Larijani, who focused his nonfiction writings exclusively on the relationship between mathematics, logic, and philosophy, knew full well that the enemy would react this way. He knew that Pentagon planners would mistake the destruction of buildings and the assassination of leaders for a military and conventional victory. So he allowed them to attack the state’s physical manifestations (infrastructure, banks, commanders), portraying the true essence of Iranian power—namely, the revolutionary spirit, the Pasdaran network, the paradigm of martyrdom—in a subterranean, elusive dimension.

While Donald Trump proclaimed victory on Day 1, Larijani had already transformed his nation into a swarm of Shahed-136s by imposing a suicidal and inexorable equation: for every single explosion that ripped through Tehran, a counterattack of fire surgically rained down on the Gulf’s sensitive infrastructure. The pain absorbed by the Islamic Republic was instantly monetized into structural damage against the West.

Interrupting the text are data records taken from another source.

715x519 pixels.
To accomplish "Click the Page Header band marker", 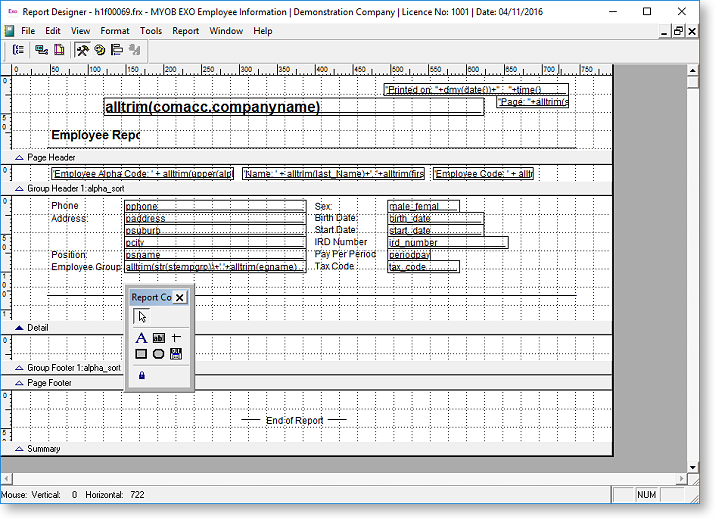I will tap(19, 158).
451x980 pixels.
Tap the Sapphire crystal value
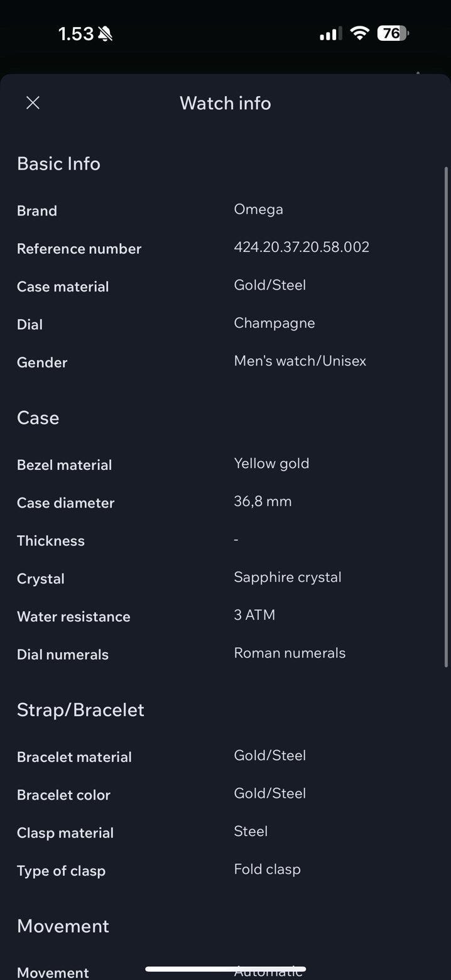tap(288, 577)

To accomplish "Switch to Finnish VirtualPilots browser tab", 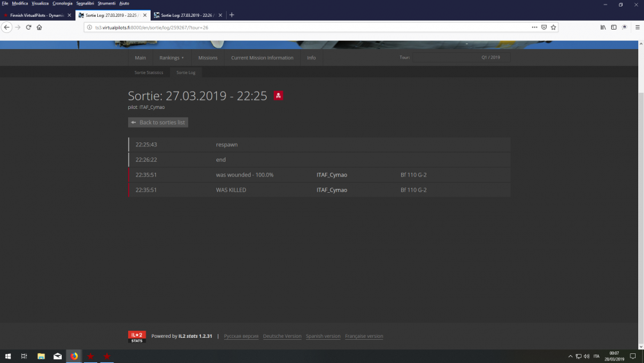I will coord(35,15).
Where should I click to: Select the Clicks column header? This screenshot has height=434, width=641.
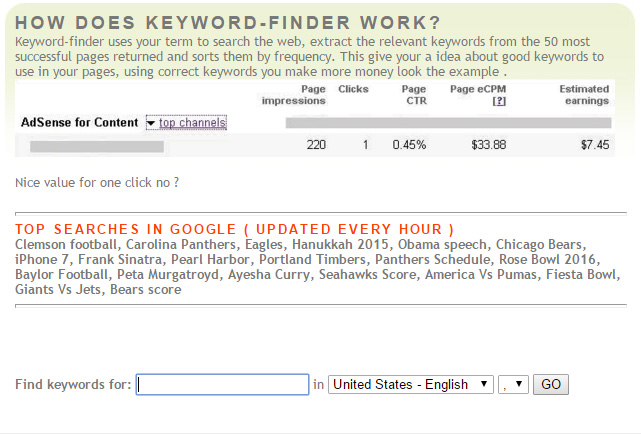click(x=353, y=88)
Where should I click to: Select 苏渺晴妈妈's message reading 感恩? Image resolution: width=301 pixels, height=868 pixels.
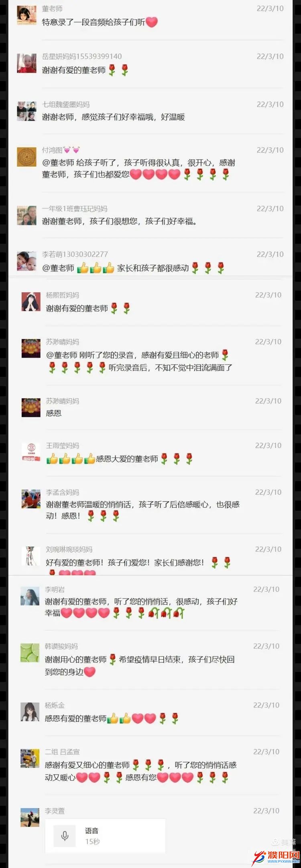54,413
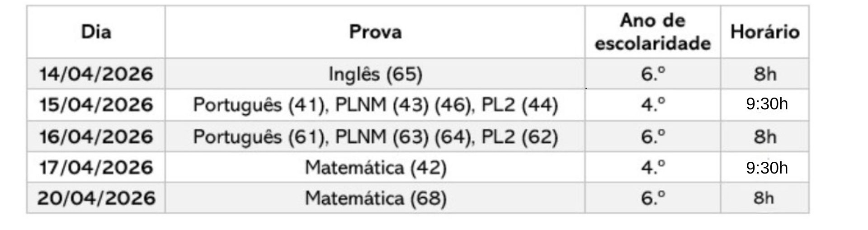Click the 9:30h time for 15/04/2026

[767, 104]
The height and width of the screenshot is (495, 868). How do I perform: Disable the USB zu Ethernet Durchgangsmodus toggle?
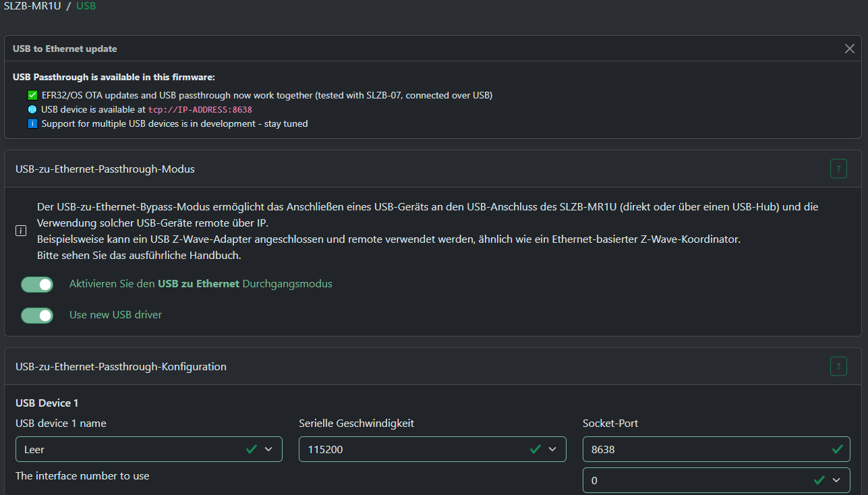pos(36,284)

And it is precisely in this brutal and surgical “monetization” of pain that Larijani triggered the second philosophical pillar. Studying the evolution of Western thought from Hobbes to Anglo-Saxon utilitarianism, he had long ago identified the Achilles heel of liquid modernity: the obsession with cost-benefit calculations. Larijani understood that the civilization of profit, founded on the fetish of dividends and the stock market, is ontologically incapable of sustaining a financially loseable war. Hitting the glass safes of the Gulf meant hitting the very dogma on which the Empire is based: convenience.

To definitively shatter this fragile utilitarian framework, all that remained was to introduce the final variable into the equation, the supreme weapon the West has ceased to master: time. Having made war an intolerable financial drain, Larijani has forced the Epstein coalition to contend with a chronology alien to it. For Washington, time is money, it is the shortsightedness of the electoral deadline, it is the performance anxiety of the midterms; for the millennia-old Persian civilization, time is waiting, patience, respite.

By extending the conflict beyond belief and transforming the American Blitzkrieg into an inexhaustible quagmire, Larijani has short-circuited Atlantic “practical reason.” In this definitive ontological checkmate, the epitaph of the entire Western strategic doctrine of the last quarter century is consummated: the religion of preventive war.